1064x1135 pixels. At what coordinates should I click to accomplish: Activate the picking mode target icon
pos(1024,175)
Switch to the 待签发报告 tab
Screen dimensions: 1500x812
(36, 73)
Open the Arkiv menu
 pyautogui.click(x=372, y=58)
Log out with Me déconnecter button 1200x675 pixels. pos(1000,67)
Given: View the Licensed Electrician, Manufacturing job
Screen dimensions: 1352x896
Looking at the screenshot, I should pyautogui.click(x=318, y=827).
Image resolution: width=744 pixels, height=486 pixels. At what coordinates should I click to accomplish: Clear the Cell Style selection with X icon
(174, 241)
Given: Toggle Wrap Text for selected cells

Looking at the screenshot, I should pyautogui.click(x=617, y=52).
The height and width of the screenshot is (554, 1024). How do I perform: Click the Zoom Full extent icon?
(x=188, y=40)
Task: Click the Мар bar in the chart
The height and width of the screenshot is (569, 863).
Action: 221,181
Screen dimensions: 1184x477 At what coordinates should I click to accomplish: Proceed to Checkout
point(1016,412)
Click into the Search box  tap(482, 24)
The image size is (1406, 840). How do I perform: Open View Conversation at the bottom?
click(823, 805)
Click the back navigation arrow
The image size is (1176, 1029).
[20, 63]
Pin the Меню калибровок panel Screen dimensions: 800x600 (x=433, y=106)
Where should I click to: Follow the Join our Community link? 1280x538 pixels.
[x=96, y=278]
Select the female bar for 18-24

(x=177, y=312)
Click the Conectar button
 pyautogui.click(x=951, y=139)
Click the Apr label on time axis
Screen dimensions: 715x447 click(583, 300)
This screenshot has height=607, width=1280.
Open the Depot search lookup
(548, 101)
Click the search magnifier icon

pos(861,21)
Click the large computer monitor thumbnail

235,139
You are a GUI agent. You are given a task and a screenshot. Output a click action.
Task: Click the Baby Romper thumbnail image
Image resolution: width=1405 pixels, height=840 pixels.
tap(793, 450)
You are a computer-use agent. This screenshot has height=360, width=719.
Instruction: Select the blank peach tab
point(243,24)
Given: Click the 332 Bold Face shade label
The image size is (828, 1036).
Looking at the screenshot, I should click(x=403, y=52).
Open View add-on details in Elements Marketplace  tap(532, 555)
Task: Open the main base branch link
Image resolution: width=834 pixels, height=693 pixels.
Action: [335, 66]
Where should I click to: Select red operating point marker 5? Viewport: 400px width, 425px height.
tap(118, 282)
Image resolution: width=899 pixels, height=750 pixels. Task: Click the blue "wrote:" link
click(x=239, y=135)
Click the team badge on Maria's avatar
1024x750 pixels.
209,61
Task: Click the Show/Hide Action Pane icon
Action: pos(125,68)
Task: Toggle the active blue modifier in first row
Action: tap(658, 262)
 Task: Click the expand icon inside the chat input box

--- --- ---

**What the exercise asks:**
Pick out, from the lines above, every one that contains the string "agent".

**Your solution:**
You are a GUI agent. You are given a task and a screenshot. Output a click action.
You are a computer-use agent. This screenshot has height=360, width=719.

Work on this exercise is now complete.